The moral shoe does eventually drop when Samara [ Magda El-Khatib] a female magazine writer convinces her boss to let her do a feature on the hash-heads.  She lets herself be integrated into the group but manages not to succumb to the pipe.  She almost falls for silver tongues Ragab [Ahmed Ramzy] as have all the other women, despite her resistance to their scene, and insistence that there is much to do to help Egypt and its citizens.  She puts Ragab to the test by inviting him to come with her to the front and, with other artists, visit the soldiers.  Ragab oversleeps but Anis [Imad Hamdi ] the supplier of the hash, and most self-reflective of the group goes with her and has a breakthrough realization and a return of a sense of guilt for the hit-and-run death.  He returns to the house boat and exhorts the others to turn themselves in.  One of the women looks at him his scorn:

“Would you have turned yourself self in and let the papers say you were with men?”
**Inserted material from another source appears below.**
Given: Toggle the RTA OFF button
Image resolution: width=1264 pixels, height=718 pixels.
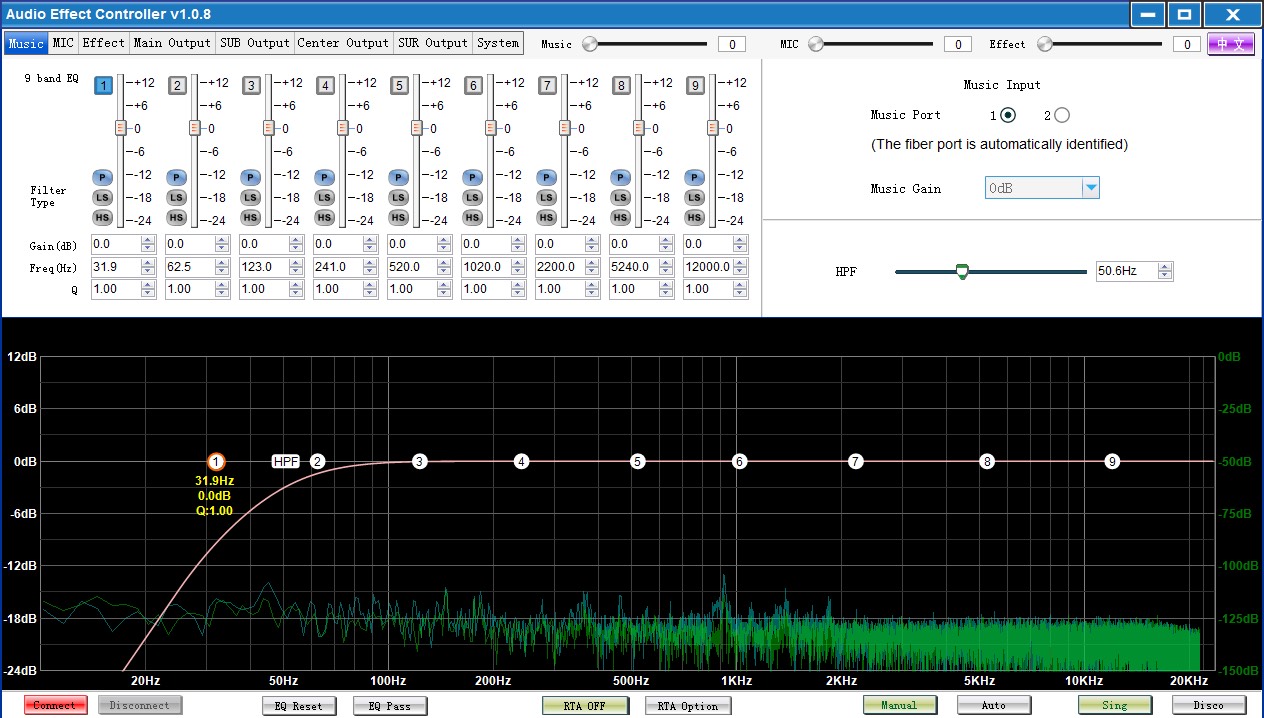Looking at the screenshot, I should [585, 705].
The lawyer says that if they went to trial he would only prove it was the dead woman’s fault, and that since the family would have killed them had they stopped, they did the right thing by running off and saving them from becoming killers.  In the end Anis convinces no one, either to accept responsibility for the woman’s death or to stop smoking hash.   The film ends as he shouts his new found belief through the unlistening crowds in traffic choked Cairo.
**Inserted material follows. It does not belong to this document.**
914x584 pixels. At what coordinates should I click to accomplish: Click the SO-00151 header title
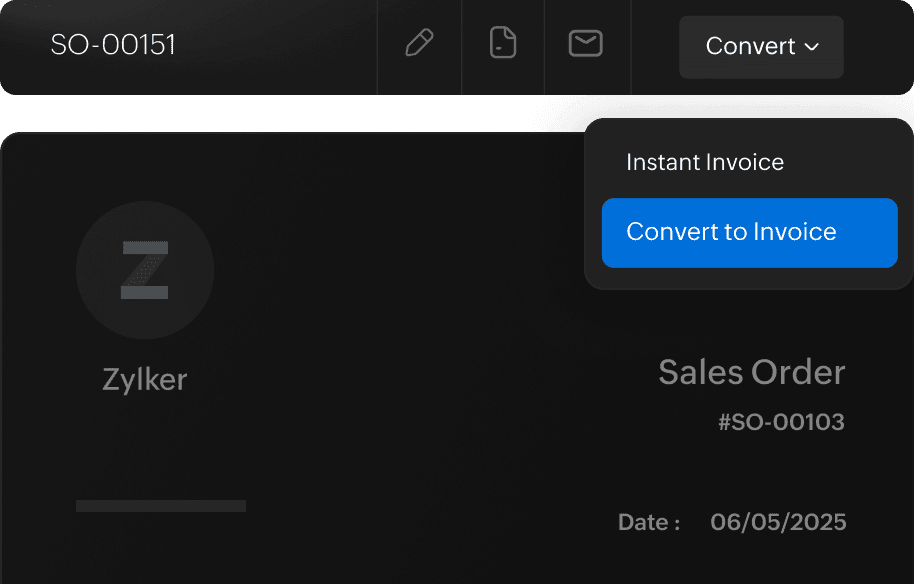tap(113, 46)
The events take place in the 1960s with the near presence of a war, though it’s never made clear, in the subtitles at least, which war.  With a bit of a stretch it could be the 1956 Suez canal crisis and Western invasion of Egypt.  It could be the 1962 Egyptian intervention in Yemen. With long shots of destroyed city buildings, that seems unlikely.  Most probably it is meant to be the 1967 6 day war, though in a certain sense it does not matter.  The film is operating primarily at the level of metaphor — like a mideival morality play, with a bit more characterization for the players, though  not as much as in Fellini’s La Dolce Vita to which it has some thematic resemblance, though never the comic and playful exuberance.

Most interesting to fans of Mahfouz is that the book itself doesn’t seem to end with the heavy moral sledgehammer. I haven’t read it yet, but accounts of it say that he is content to let the decadence be obvious in the telling; there is no discovery, repentance and proclaiming.  Anis, the dealer, is the backbone of the novel whereas Ragab, the seducer, holds the camera’s eye.  Much more is learned of Anis in the novel, how he was buffeted by fate, and fell into drug use.  Many  of the Mahfouzian themes are revealed in his incoherent ramblings, stream of consciousness,  suggestions of moral and national failure in other times and places.  For Mahfouz, no moral imprecations as in the film are likely to come to our aid. His optimism is guarded, secular and dependent on contingency and luck. The books ends with Anis raving, in another narcotic haze:

The origin of all trouble was the skill of a monkey, who learned to walk upright, thereby freeing his hands.  He came down from the tree-top monkey paradise to the ground of the forest.  They told him to climb back up before the beasts go him.  But in one hand he grasped a tree branch and in the other a stone and he went cautiously on , looking ahead down an endless road.